Category Archives: product development

Make Medical Devices & IT Solutions Customers Want & Buy

In medtech, you encounter unique challenges to making devices and solutions customers want and will buy. External forces, like downward cost pressures, reimbursement challenges, and regulatory requirements make it tough. Plus a lot of device and IT companies impose relentless pressure to get the next big thing to market – and to do it now.

In light of all these pressures, how do you increase your effectiveness at making devices customers want and buy? Keep customers first in how you think and all you do.

I know, I know. It’s easy to say. It can be hard to do. And it’s not a panacea to counter all the marketplace challenges you face. But it can ground your thinking, guide your decisions, and help you get the best possible results.

In a recent article published in Device Talk, the med device industry blog from MD+DI, I outlined four keys to making devices customers want and will buy, from a customer-centric perspective.

The 4 keys:

  1. Start with the right business mindset
  2. Get customer input – the right way
  3. Decide between MVP and alternatives
  4. Recognize your work saves lives

This approach will lead you to think differently, engage with customers differently, and design and market your devices differently. You really can increase your effectiveness by keeping customers first in how you think and all you do.

Read the full MD+DI Device Talk article here.

Let me know what you think.

Med Tech Product Managers: Persuading Your Management To Support Your Innovation

innovationJames is an experienced product manager at a large device company. He has a winning new population health idea supported by a strong business case.

James knows his new initiative will pivot the company well for the future of value-based reimbursement. He also knows that maintaining the status quo will be a death knell as the fee-for-service paradigm gradually disappears.

James has solid ROI projections and trend analytics to back it all up. He also knows his idea fits and delivers on the CEO’s stated vision for the company’s future.  He has pitched the idea up the management chain internally on several occasions.

The problem is James is not getting the support he needs from upper management. He gets heads nodding but no action. No commitment. Overall lukewarm reception.

Why?

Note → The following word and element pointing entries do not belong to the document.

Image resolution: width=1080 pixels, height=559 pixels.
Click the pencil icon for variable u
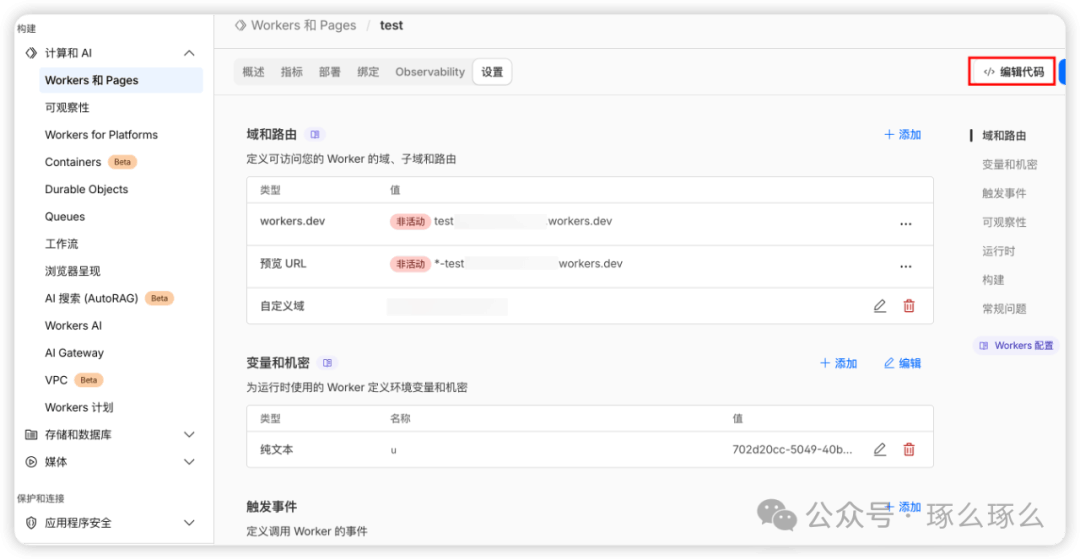[x=880, y=450]
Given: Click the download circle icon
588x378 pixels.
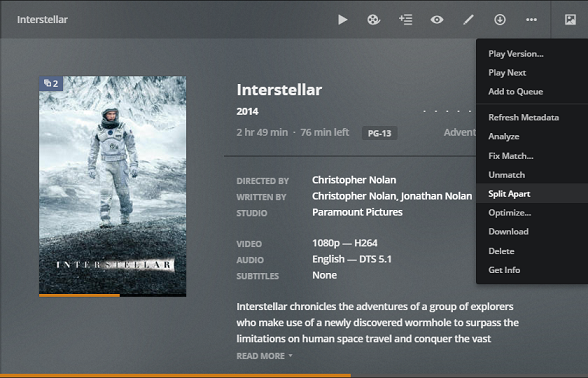Looking at the screenshot, I should pos(500,20).
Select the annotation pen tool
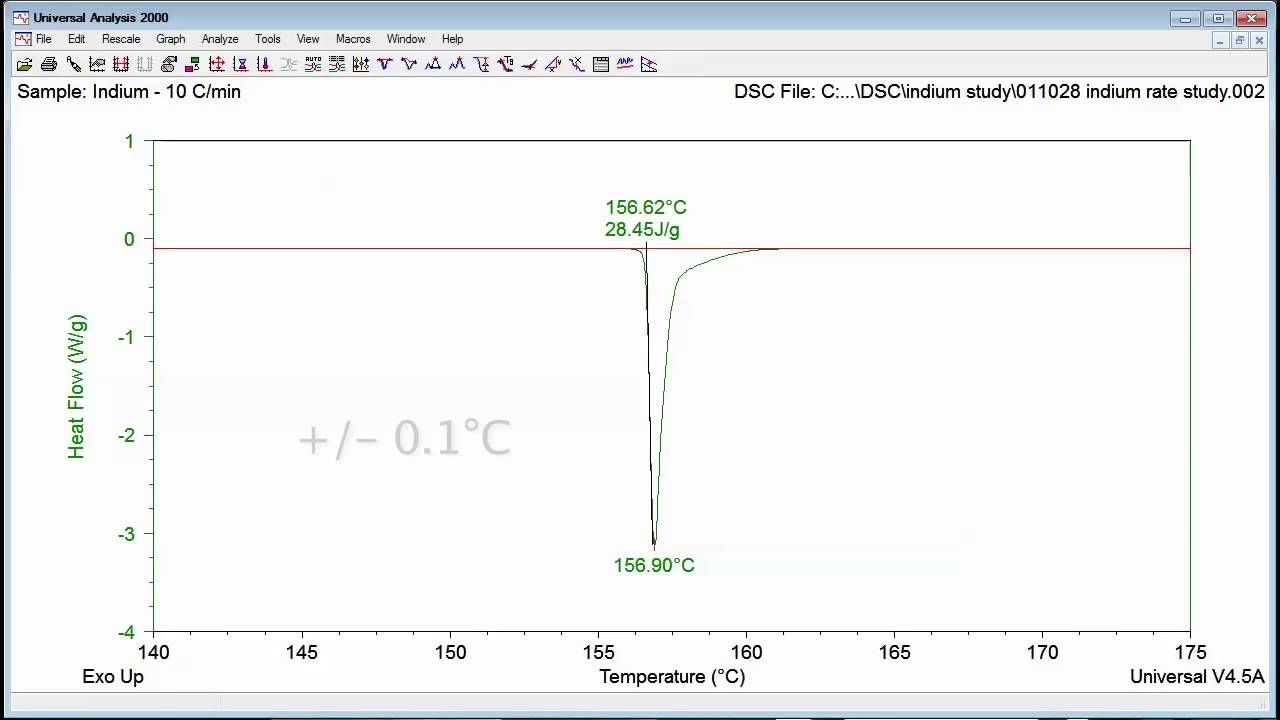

Because even though what James is proposing is sensible, timely, backed by facts, and aligned with the corporate vision,  it requires going in a direction that is unfamiliar to the company. It is perceived as an unknown. It is therefore seen as risky business.

What should James do? It doesn’t make sense to simply repeat the same arguments and expect a different result. He already made the best case he could. But he knows the window for competitive advantage is slipping away.

James needs other voices to give his bosses enough confidence to say yes and invest in what they know is a good idea and necessary for the company’s long-term viability, despite their concerns. These other voices need to be strong enough to overcome fear of change, fear of moving into an unfamiliar space.

James doesn’t need a large quantity of voices. Survey numbers won’t make his case more persuasive. The status quo thinking he needs to overcome is not rational. He needs to strategically manage relationships with his internal customers. Persuasion at an emotional level if required.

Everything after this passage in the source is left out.